## Dataset:
++++
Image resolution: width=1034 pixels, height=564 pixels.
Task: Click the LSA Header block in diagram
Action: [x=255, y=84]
++++
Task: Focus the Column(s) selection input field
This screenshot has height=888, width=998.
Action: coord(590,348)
++++
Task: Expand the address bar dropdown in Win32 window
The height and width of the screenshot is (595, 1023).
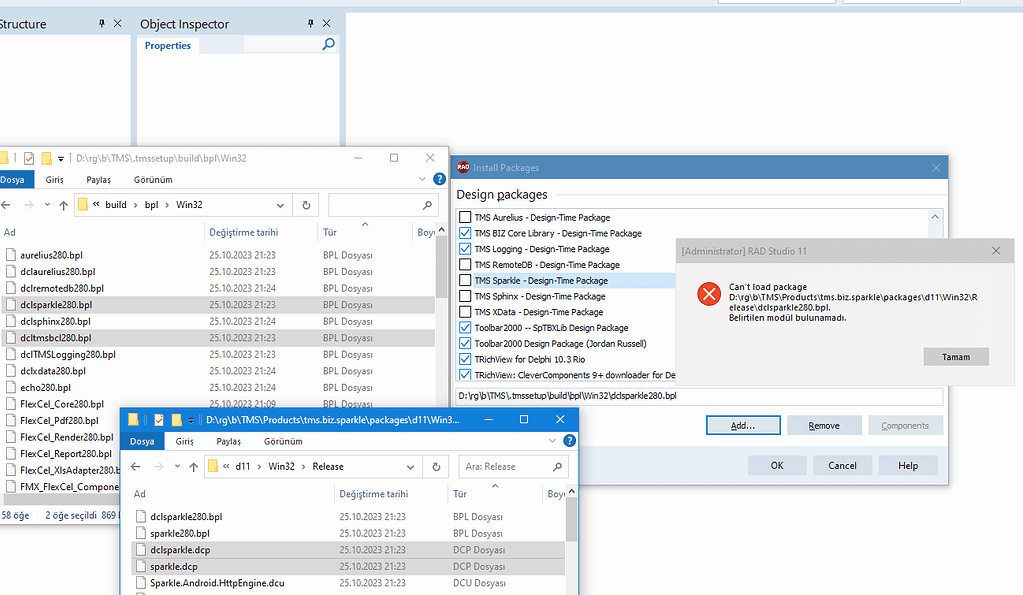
++++
## What you need to do:
Arrange the lines from the one containing "Image resolution: width=1034" through the one containing "Action: [x=255, y=84]", both included, as a Markdown table with the columns Row and Line. Leave out any blank lines.

## Finished exercise:
| Row | Line |
|---|---|
| 1 | Image resolution: width=1034 pixels, height=564 pixels. |
| 2 | Task: Click the LSA Header block in diagram |
| 3 | Action: [x=255, y=84] |